Por una serie de condicionantes en parte fomentados por él –por los aspectos más objetables y pueriles del oculto personaje público que cultivó– lo que podemos llamar ya el legado de Javier Marías ha sido un tanto banalizado, imitado a menudo en sus capas más superficiales y falibles. De los escritores de mi generación –de los que nacimos con la democracia y saludamos en el primer Marías a un referente– sólo Gonzalo Torné ha sabido asumir sus lecciones sin quemarse en el mimetismo. Además de comentar con lucidez y perspicacia lo mejor de su corpus, en su propia obra novelística Torné ha obedecido el mandato de imaginación elevada y complejidad moral, de tempestad canónica y facultad ventrílocua, continuando, en la estela también de Álvaro Pombo, esa gran comedia del espíritu que es la novela de raigambre anglosajona.
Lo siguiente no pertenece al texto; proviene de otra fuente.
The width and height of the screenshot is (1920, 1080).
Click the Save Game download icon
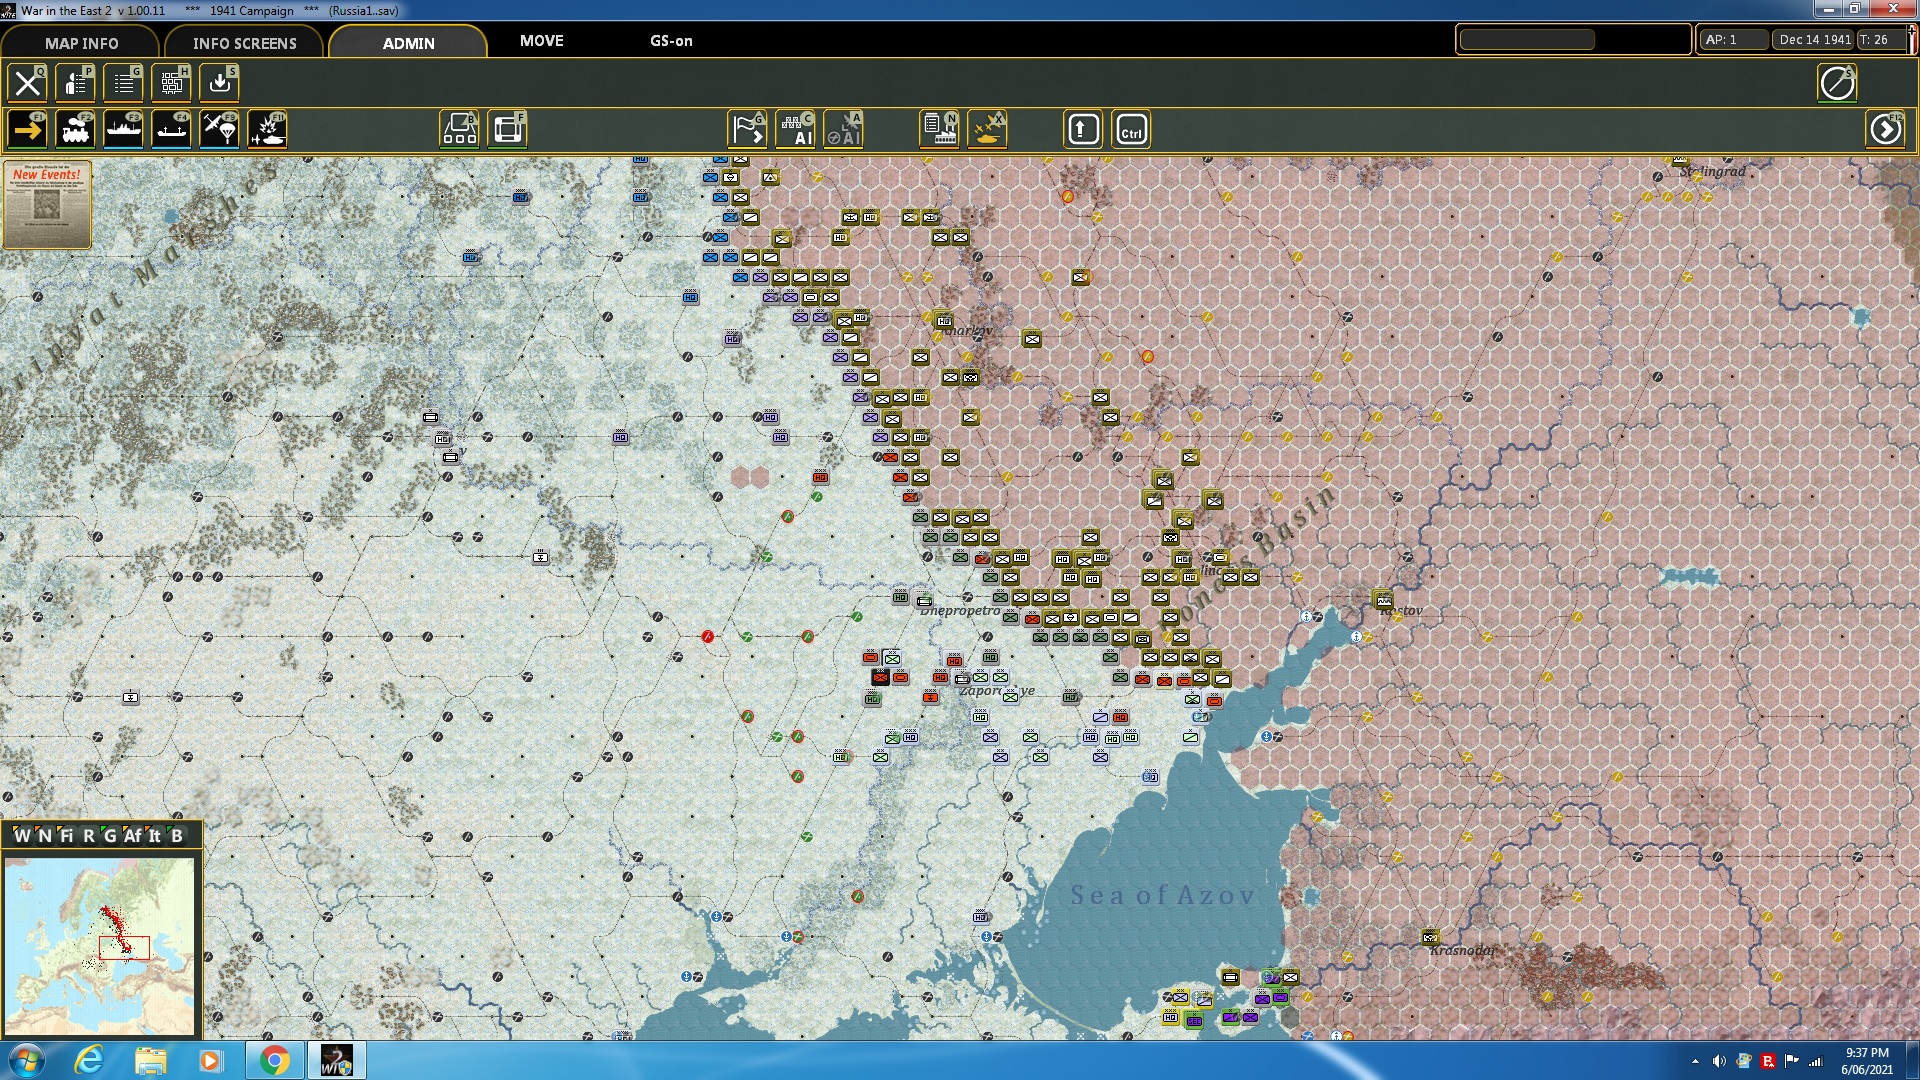[x=220, y=83]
Marías, por último, perteneció a una familia intelectual a la vez patricia y desheredada, medular y exiliada, una constante posibilidad siempre renovada y siempre aplazada en la cultura española que por alguna razón nunca consigue acomodarse del todo. En esa genealogía estaba, a través de su padre, Ortega, también Santayana y en realidad toda la plétora de escritores, poetas y eruditos que fueron pasando por la cátedra de estudios hispánicos Alfonso XIII del Exeter College de Oxford, desde Madariaga a Guillén, Dámaso Alonso, sir Peter Russell o Félix de Azúa. Marías, de hecho, fue el último en poder desempeñar un lectorado en esa cátedra. Quizá por eso siempre se sintió superviviente de un mundo desaparecido en el que finalmente ha ingresado. The readiness is all.